TEXT SHOWN.

This talk will cover some of my in-progress research and thinking toward a future monograph tentatively entitled Modernist Medievalism in British New Music. Here, I hope to interrogate and problematise narratives of modernism—typically progress-orientated and teleological—through the discursive lens of an interdisciplinary medievalism that emphasises not merely the use and influence of the distant past, but the past’s contradictory, animating, presence in innovative works of ‘contemporary’ music.

Such a perspective has much to offer the study of modernism more generally (and, indeed, globally). But for a British twentieth-century music that tends to sit uncomfortably in the prevalent modernist story anyway, its insights should have immediate impact. Uniting an aberrant pre-war musical conservatism with schools of erratic post-war radicals, a troubled fixation with inherited mythologies of medieval continuity can be seen to strike at the heart of British identity and its vexatious negotiations with its own pasts, presents, and futures.

More to the point, though, is medievalism’s potential also to disrupt strict binaries or hierarchies that so often relegate ‘serious’ music to some place outside history and (mass) culture. By drawing on some case studies in the form of music by composers (pre- and post-war) Kaikhosru Sorabji and Peter Maxwell Davies, I want to situate experiments in British musical modernism in contexts encompassing late nineteenth-century socialist reform, science fiction and fantasy and literature, medieval revivalism/pageantry, and cult horror cinema spectacle. Between the scholarly science of medievalist study and its Other (that is, pure historical invention), lies a modernist medievalism that creates a past more real than history—one with great relevance to diverse publics.

DATA LISTING.
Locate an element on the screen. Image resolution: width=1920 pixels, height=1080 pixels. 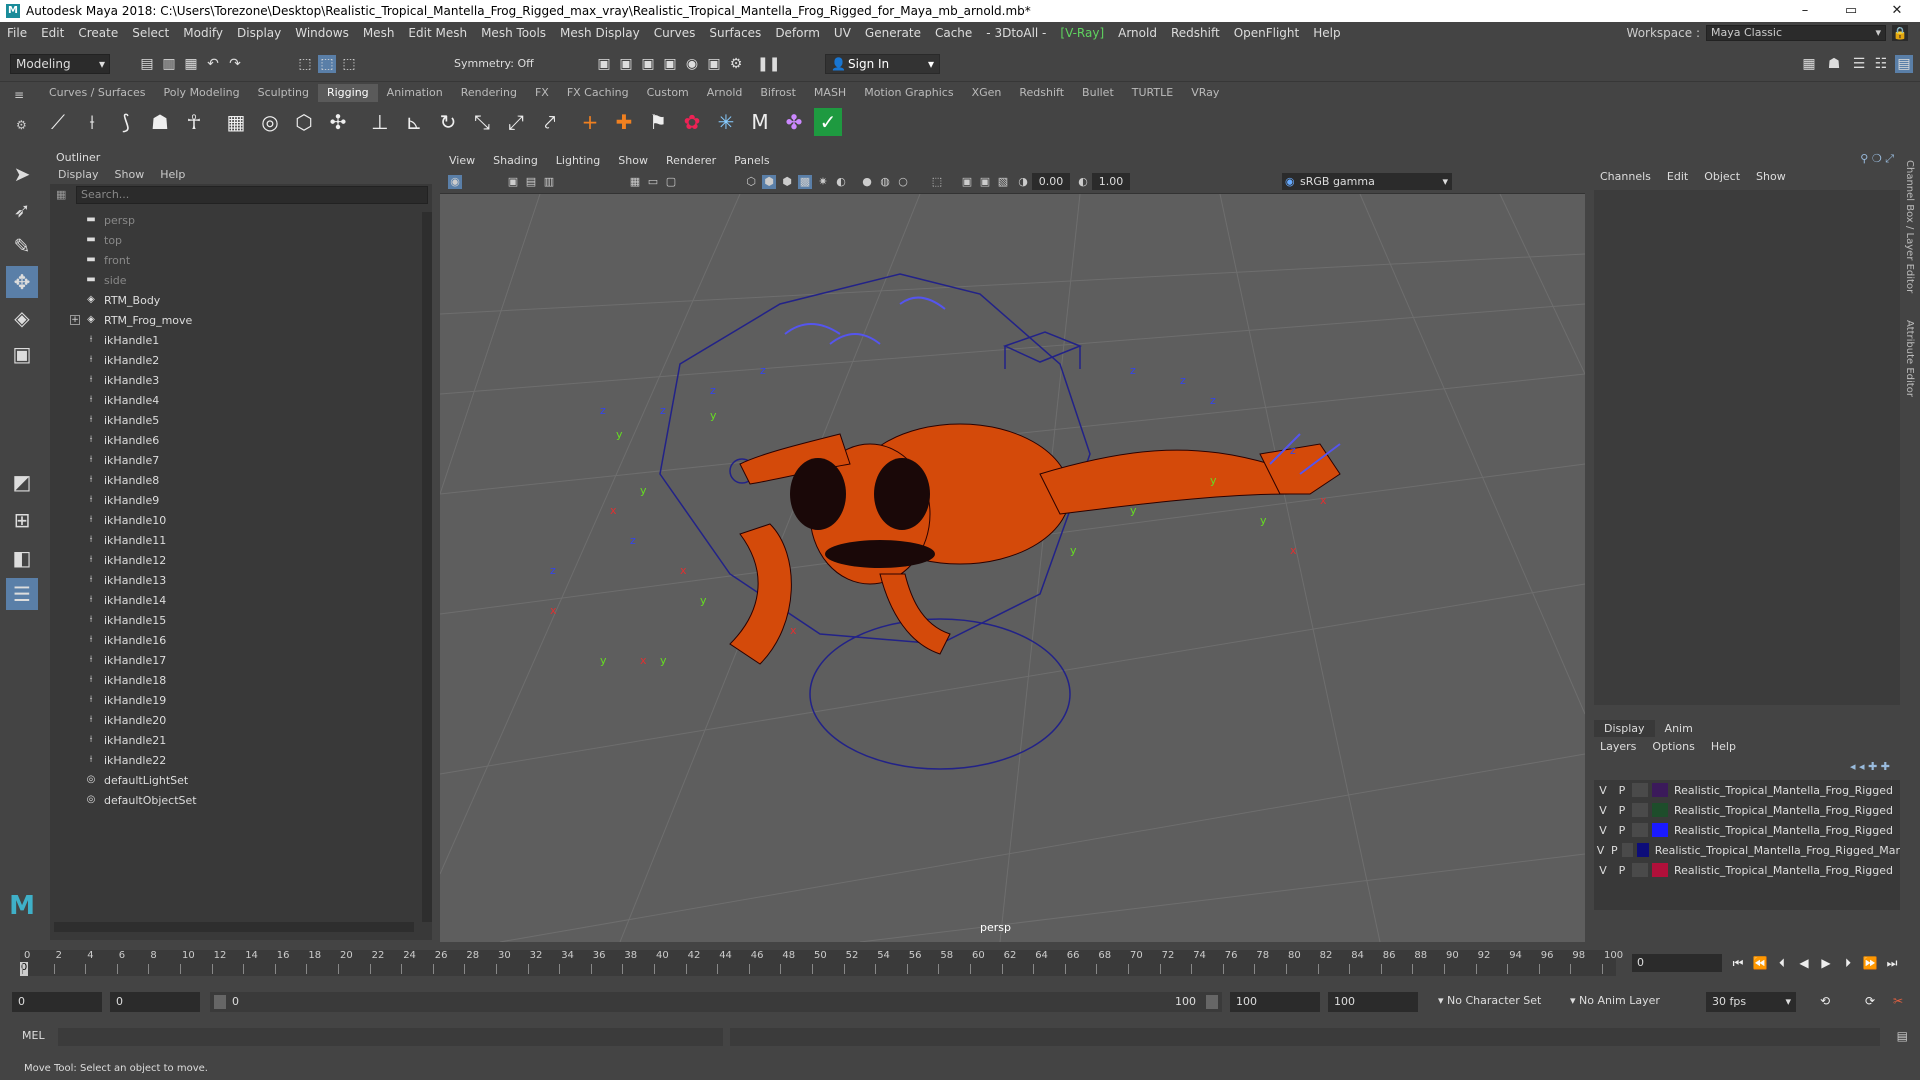
undo-icon: ↶ is located at coordinates (213, 64).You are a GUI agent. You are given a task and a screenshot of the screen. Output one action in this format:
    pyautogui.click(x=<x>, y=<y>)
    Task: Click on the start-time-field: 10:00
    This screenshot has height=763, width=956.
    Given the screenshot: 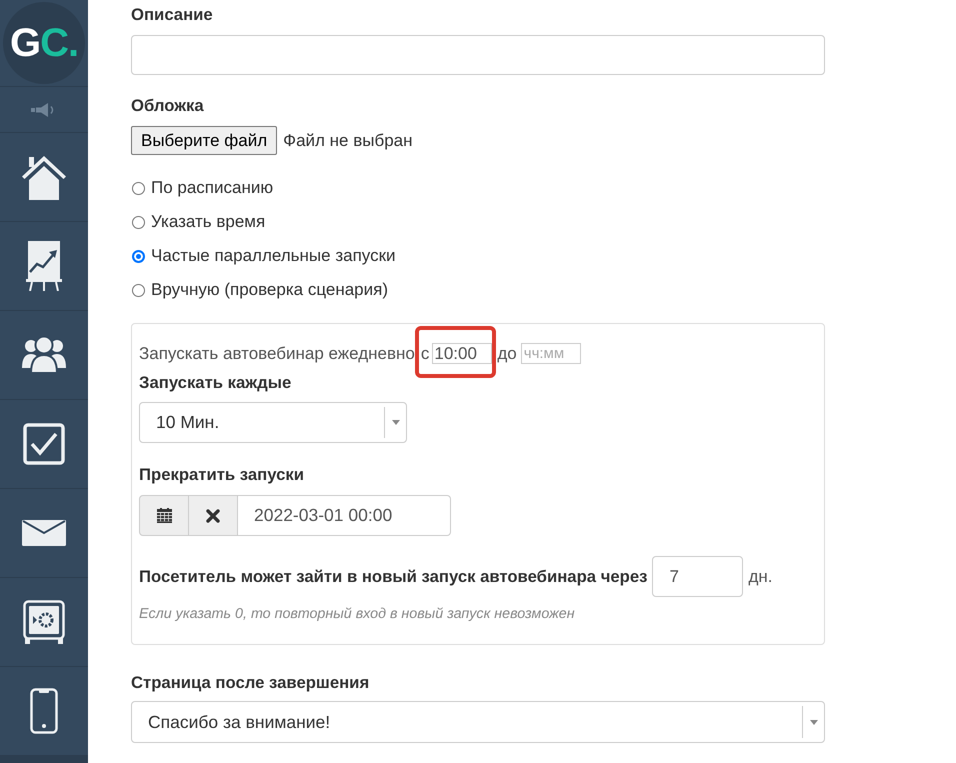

EXERCISE PROMPT. Rewrite the part of the talk summary between "More to the" and "to diverse publics.", inclusive, with "pageantry" changed to "ceremony".

WRITTEN REPLY.
More to the point, though, is medievalism’s potential also to disrupt strict binaries or hierarchies that so often relegate ‘serious’ music to some place outside history and (mass) culture. By drawing on some case studies in the form of music by composers (pre- and post-war) Kaikhosru Sorabji and Peter Maxwell Davies, I want to situate experiments in British musical modernism in contexts encompassing late nineteenth-century socialist reform, science fiction and fantasy and literature, medieval revivalism/ceremony, and cult horror cinema spectacle. Between the scholarly science of medievalist study and its Other (that is, pure historical invention), lies a modernist medievalism that creates a past more real than history—one with great relevance to diverse publics.